This is your second year here at the Celsius
232. Why coming back?
I loved it
for first the time. Asturias is a very nice refuge from the summer heat. Then,
there is a fantastic atmosphere and the organizers are very friendly. It’s like
a family reunion more than an official meeting. I really enjoyed the first time
and, since I have very good memories, why not repeating the experience?

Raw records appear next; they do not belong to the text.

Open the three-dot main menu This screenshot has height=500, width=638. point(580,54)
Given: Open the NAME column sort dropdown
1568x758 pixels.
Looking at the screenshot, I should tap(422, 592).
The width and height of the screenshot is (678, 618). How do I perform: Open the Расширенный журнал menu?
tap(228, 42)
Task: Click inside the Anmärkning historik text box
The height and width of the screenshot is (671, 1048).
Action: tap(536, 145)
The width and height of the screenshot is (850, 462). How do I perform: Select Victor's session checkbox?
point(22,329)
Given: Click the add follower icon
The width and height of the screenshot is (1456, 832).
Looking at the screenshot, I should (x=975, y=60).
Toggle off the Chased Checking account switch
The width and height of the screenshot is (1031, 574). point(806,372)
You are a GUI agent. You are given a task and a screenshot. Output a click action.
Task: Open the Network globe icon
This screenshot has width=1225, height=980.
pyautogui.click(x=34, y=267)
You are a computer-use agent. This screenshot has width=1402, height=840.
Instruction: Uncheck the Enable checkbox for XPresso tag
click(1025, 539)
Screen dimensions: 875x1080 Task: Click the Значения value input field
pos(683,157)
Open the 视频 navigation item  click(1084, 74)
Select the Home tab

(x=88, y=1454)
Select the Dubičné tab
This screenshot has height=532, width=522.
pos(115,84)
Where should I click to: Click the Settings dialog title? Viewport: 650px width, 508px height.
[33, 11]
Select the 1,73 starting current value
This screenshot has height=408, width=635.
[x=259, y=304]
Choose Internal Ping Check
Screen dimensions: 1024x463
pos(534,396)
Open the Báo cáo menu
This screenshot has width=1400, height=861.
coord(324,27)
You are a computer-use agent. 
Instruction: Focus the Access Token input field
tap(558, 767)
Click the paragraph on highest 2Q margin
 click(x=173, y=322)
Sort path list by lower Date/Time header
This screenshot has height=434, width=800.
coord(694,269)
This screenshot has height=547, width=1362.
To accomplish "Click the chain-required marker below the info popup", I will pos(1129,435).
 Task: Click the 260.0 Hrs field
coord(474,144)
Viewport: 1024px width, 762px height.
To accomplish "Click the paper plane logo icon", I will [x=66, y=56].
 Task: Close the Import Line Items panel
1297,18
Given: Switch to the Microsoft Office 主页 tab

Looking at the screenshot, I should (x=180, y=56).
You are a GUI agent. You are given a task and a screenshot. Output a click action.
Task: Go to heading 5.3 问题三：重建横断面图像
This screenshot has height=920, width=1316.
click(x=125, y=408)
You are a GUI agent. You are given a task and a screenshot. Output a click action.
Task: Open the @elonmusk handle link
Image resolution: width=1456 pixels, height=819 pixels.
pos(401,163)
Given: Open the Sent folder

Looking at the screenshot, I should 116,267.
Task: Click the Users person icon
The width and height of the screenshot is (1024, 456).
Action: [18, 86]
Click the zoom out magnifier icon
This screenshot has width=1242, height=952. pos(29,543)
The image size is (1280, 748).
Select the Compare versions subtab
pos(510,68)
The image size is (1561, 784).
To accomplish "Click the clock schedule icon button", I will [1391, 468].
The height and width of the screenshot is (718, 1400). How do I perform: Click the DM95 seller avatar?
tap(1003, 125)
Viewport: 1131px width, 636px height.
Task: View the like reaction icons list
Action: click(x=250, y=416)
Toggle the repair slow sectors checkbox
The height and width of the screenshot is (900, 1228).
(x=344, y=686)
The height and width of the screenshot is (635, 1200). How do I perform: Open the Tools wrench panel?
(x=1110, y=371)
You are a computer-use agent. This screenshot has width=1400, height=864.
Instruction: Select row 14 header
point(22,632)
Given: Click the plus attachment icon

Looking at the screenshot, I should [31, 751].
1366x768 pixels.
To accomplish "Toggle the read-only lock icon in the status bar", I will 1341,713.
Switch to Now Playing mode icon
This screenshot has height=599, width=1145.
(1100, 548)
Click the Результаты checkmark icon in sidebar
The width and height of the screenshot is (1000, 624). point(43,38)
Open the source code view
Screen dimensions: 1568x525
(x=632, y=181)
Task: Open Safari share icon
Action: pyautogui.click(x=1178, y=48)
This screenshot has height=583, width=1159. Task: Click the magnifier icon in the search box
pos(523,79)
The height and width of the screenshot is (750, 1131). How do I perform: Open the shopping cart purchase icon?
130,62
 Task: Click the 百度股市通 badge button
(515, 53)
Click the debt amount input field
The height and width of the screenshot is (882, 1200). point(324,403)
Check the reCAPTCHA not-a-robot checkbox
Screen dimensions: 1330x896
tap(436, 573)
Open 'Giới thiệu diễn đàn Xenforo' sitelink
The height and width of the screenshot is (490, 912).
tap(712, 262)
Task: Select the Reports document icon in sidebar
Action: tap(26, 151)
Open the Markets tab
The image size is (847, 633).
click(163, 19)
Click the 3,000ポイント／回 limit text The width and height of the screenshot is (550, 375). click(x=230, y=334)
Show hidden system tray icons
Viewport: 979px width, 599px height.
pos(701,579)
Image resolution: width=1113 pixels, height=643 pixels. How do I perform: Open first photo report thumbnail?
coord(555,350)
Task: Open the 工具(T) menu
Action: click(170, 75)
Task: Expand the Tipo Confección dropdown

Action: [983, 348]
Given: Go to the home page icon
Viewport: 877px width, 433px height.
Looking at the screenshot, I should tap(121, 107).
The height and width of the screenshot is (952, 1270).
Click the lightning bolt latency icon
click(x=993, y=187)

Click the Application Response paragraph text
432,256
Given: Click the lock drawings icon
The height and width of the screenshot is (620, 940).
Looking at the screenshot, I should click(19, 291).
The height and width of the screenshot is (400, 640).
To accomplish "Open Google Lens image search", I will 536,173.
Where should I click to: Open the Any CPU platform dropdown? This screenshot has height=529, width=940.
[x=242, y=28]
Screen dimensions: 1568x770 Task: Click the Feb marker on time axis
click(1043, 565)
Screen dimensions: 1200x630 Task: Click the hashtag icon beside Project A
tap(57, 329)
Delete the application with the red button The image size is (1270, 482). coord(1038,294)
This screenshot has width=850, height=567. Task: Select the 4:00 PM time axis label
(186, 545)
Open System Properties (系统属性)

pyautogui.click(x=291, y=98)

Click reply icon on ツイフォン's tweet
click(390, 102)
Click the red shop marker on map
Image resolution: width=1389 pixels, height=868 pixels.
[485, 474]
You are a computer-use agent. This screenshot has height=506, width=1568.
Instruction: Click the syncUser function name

You have worked in a lot news media. Since we
are both journalists, I need to ask you, which is, for you, the main enemy we
should defeat in order to get our job done properly?
The State.
Or maybe not the State itself, but the politicians are the main issue. The
journalist must be very aware of any hint of power abuse. The problem comes
from the fact the financing depends directly on the political world and journalism
is supposed to be a reflection of the reality. Humans exists as well in the
objective world as much as in the imaginary world and they are very susceptible
to adding to the objective reality the imaginary part of it: religion,
political ideology… So you get kids lying to parents, parents lying to kids;
husbands lying to wives and wives lying to husbands, you know? We exist as much
in the imaginary world that we created for ourselves and for the others as in
the objective world. What’s sad is the temptation to abuse media to construct
reality in which your people would live and which maybe has nothing in common
with the objective reality itself, which is too huge. You can seduce people to
follow you and force them to do anything you want to by lying to them, and
media is the universal tool that can be used to lie, so media is power, and not
abusing this power requires a very strong system of control that only few
countries have developed, like the Scandinavian ones, basically because they
have nothing to share. So the biggest adversaries as a journalist are the owners
of journalism.
You are Russian, but studied in Jerusalem. From
my outsider view it seems strange, so I was wondering why you took this
decision?
I’m partly
Jewish; not a proper Jew, but my father is Jewish and I was just looking for a
place where I could study out of Russia. I considered a few options and I
realize studying in Israel was a non-expensive option with an American quality
of education. I never was religious or I didn’t know anything about tradition,
so all the things I learned about Judaism and Israel came when I got there. And
still, I’m a complete Russian in my soul; a westernized Russian, maybe, but I
have become a fan of Israel after living there, not that I started feeling
myself a Jew, but I definitely started feeling an Israeli after living there
for a while. You make some choices, sometimes, in a very spontaneous way, and
this one was one of those. England was expensive, France maybe not, because was
expensive too, and Israel was just 3.000$ a year!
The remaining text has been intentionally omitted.